Abstract

In recent years, the number and variety of malicious mobile apps have increased drastically, especially on Android platform, which brings insurmountable challenges for malicious app detection. Researchers endeavor to discover the traces of malicious apps using network traffic analysis. In this study, we combine network traffic analysis with machine learning methods to identify malicious network behavior, and eventually to detect malicious apps. However, most network traffic generated by malicious apps is benign, while only a small portion of traffic is malicious, leading to an imbalanced data problem when the traffic model skews towards modeling the benign traffic.
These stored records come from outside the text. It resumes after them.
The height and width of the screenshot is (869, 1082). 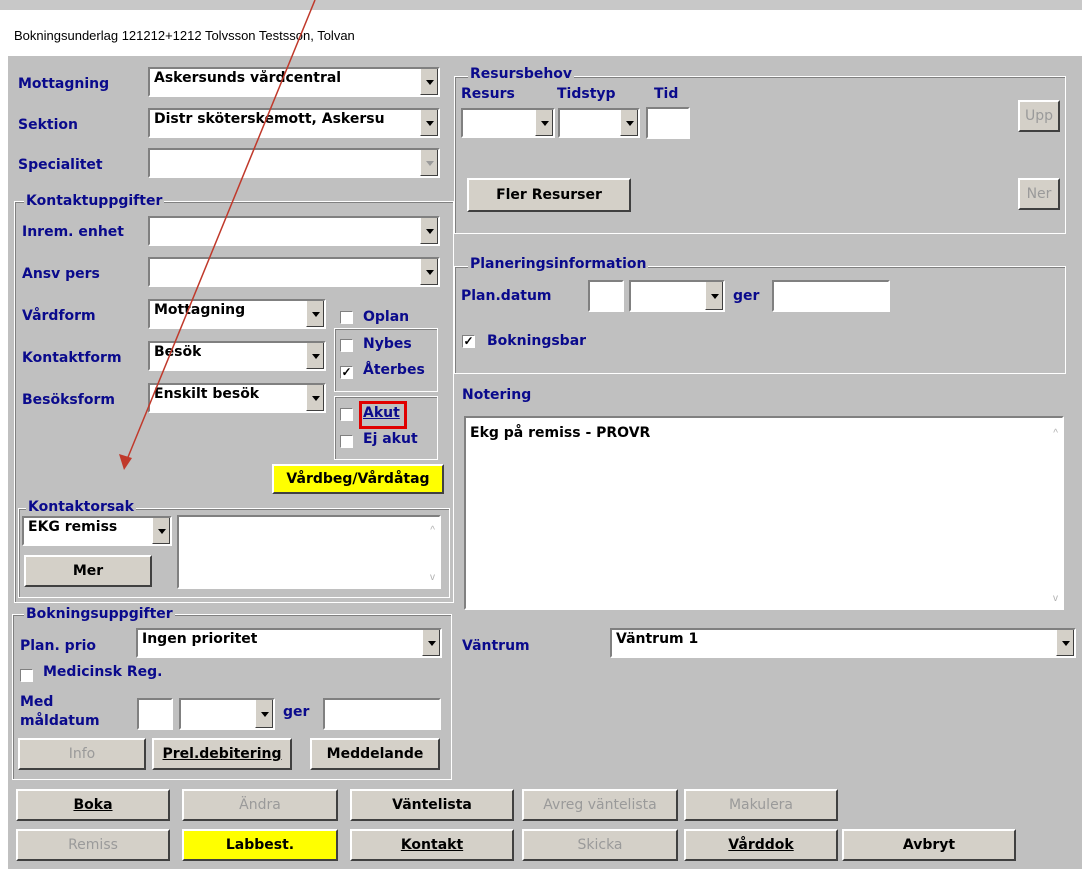 I want to click on annotation-arrow, so click(x=218, y=235).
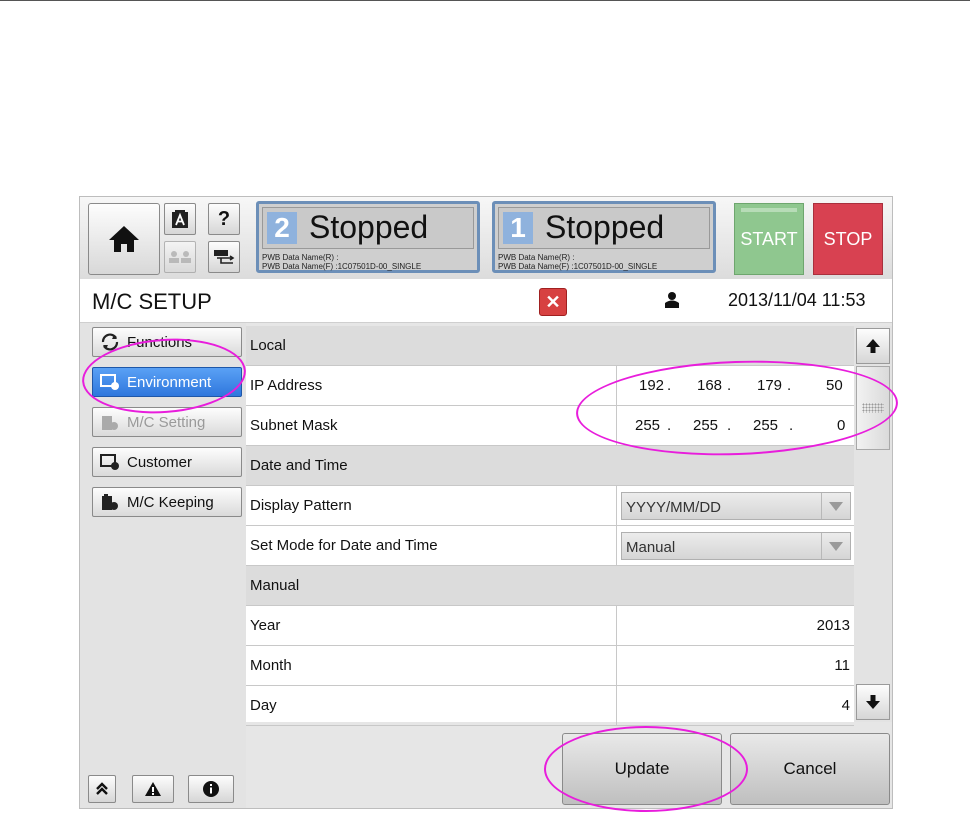 Image resolution: width=970 pixels, height=813 pixels. I want to click on scroll-up-button, so click(873, 346).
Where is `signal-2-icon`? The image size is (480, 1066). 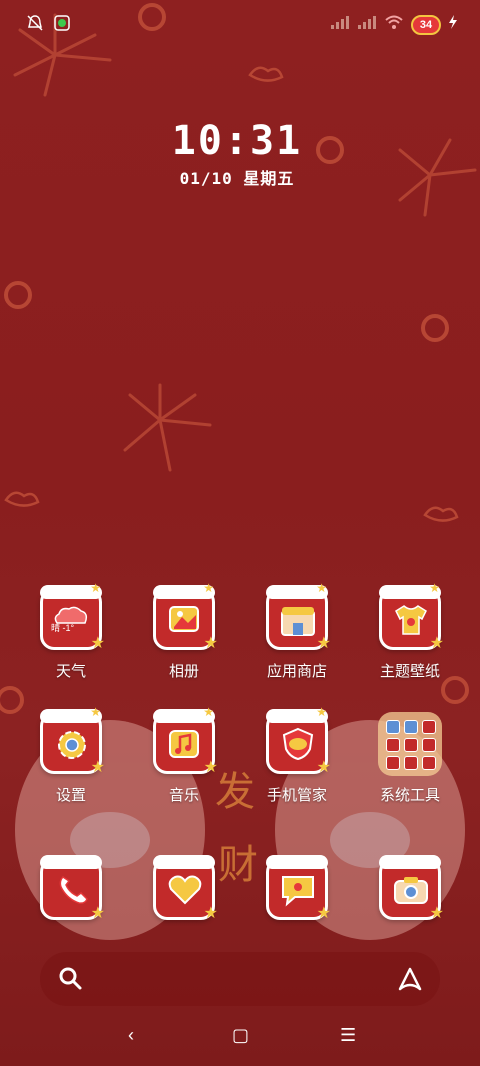 signal-2-icon is located at coordinates (367, 24).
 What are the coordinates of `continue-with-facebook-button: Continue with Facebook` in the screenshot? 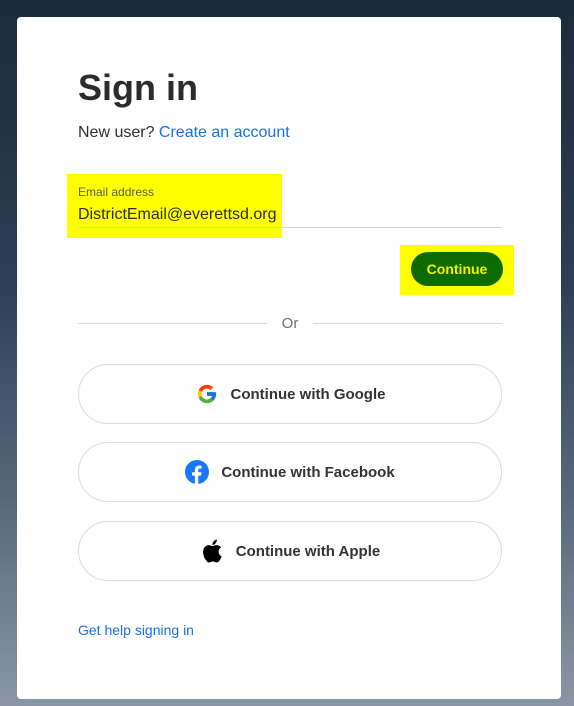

To address this problem, we introduce imbalanced classification methods, including the synthetic minority oversampling technique (SMOTE) + support vector machine (SVM), SVM cost-sensitive (SVMCS), and C4.5 cost-sensitive (C4.5CS) methods. However, when the imbalance rate reaches a certain threshold, the performance of common imbalanced classification algorithms degrades significantly. To avoid performance degradation, we propose to use the imbalanced data gravitation-based classification (IDGC) algorithm to classify imbalanced data. Moreover, we develop a simplex imbalanced data gravitation classification (S-IDGC) model to further reduce the time costs of IDGC without sacrificing the classification performance. In addition, we propose a machine learning based comparative benchmark prototype system, which provides users with substantial autonomy, such as multiple choices of the desired classifiers or traffic features. Using this prototype system, users can compare the detection performance of different classification algorithms on the same data set, as well as the performance of a specific classification algorithm on multiple data sets.